## [EXERCISE GOAL]
Every line below between the one holding "Given: Open the 东方财富证券 institution entry" and the one holding "The width and", inclusive, should be copied exactly, and no other line.

## [INFORMATION]
|---|

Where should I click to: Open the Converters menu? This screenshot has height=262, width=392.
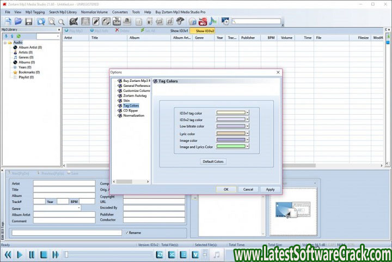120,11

|---|

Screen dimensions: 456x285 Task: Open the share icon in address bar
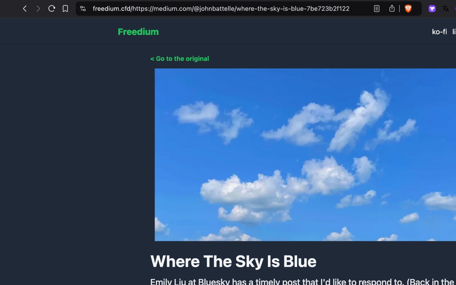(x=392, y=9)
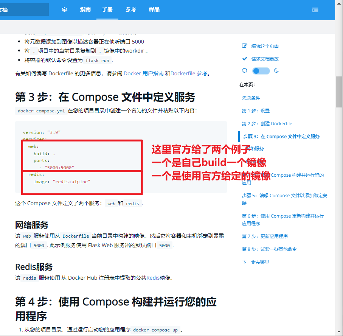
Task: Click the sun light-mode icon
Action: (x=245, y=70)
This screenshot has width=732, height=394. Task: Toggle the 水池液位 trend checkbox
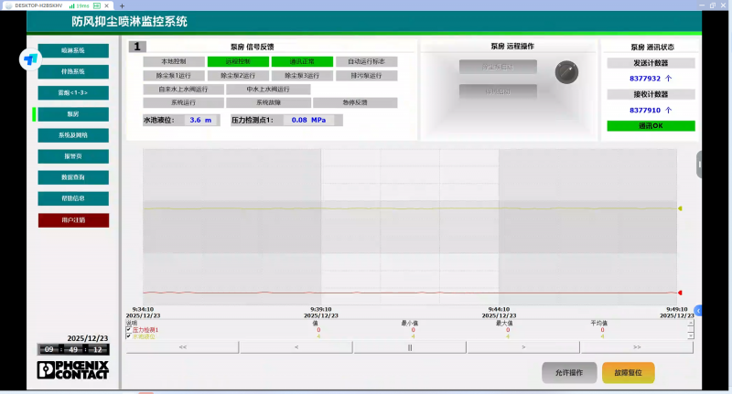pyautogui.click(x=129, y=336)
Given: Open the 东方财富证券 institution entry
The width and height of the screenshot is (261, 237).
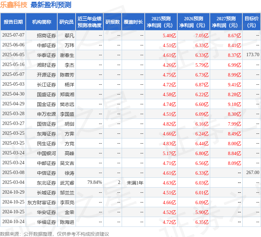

|---|

## [TASK SOLUTION]
Given: Open the 东方财富证券 institution entry
The width and height of the screenshot is (261, 237).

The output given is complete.